As DMGregory said, realistic destruction effects are hard. You have to weigh realism against practicality when designing a game with high levels of destructibility. You can write an algorithm that can dynamically split a wooden table into several chunks of wooden debris, but you can't write an algorithm that knows what the inside of a TV looks like or which parts of a model are metal and which are plastic.

There are two approaches that immediately come to mind when I think about practical destructible objects and what I've seen in commercial games:

  1. A "gibs"-style approach, where when you smash something, it explodes into little bits of materials. The term "gibs" usually refers to organic gore that explodes from enemies when they are killed, such as bits of bone or chunks of flesh; however, the same principle can be applied to any object. For example, if you smash a table, it could explode into random chunks of wood. If you smash a modern TV, it could explode into chunks of metal, glass, plastic, and circuit boards. A large object should have more gibs and/or larger gibs than a small object. This isn't super realistic, but it's also a reasonably easy system to implement. You would just need to add a little bit of data to each destructible model indicating what kinds of gibs should come out of it, and in what proportion.
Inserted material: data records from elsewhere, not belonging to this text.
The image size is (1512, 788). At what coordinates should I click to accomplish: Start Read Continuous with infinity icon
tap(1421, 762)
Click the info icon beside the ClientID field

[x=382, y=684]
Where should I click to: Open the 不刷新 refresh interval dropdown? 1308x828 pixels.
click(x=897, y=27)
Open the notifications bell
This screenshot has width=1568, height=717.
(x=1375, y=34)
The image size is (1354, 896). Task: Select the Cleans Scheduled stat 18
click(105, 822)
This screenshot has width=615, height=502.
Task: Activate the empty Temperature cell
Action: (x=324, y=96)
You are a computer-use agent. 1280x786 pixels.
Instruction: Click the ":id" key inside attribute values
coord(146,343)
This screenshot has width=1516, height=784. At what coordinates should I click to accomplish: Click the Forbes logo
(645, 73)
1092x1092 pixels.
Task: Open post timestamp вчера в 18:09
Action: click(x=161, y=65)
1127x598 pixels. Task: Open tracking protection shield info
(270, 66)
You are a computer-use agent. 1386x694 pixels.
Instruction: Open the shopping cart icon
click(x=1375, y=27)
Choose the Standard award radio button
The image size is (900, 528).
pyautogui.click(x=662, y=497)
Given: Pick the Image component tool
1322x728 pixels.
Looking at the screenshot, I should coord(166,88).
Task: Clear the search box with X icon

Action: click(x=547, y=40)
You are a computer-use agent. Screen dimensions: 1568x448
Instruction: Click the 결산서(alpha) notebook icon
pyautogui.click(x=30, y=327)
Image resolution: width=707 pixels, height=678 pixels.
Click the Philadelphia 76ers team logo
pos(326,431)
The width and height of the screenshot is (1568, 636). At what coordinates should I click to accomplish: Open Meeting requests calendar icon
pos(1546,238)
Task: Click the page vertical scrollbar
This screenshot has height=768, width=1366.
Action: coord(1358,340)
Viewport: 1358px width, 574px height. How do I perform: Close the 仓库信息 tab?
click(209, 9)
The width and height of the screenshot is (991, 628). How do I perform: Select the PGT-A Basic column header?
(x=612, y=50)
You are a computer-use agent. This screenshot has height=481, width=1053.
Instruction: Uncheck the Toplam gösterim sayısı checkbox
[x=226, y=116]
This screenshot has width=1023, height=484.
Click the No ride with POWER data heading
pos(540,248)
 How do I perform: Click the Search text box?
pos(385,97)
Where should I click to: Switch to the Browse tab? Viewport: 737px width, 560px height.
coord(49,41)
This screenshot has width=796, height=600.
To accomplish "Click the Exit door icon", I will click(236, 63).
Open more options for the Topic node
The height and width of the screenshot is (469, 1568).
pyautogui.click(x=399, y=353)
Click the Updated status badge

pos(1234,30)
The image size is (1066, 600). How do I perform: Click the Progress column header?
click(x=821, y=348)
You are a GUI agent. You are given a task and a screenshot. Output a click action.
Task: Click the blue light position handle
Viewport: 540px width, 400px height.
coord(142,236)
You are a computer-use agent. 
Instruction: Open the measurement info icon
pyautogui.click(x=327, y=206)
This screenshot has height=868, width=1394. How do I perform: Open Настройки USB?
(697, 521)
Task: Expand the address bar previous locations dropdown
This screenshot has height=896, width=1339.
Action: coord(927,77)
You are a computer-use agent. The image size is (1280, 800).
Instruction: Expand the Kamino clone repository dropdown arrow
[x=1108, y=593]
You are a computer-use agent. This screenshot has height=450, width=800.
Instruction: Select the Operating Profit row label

  2. When an object is smashed, it turns into several premade pieces of debris. For example, when the player smashes the table, the table model is removed and replaced with a ragdoll table-top and four ragdoll legs. If you smash a PC, maybe it's replaced with a ragdoll case, a ragdoll side panel, and a couple of ragdoll hard drives. You can see the problem here - if you want the ragdoll debris to match the object that was smashed, you have to create several separate ragdoll models for every single destructible object in your game.

One compromise is to use premade ragdoll debris for certain objects that are likely to be smashed/be more noticeable when they are smashed, and use the "gibs" approach for other objects.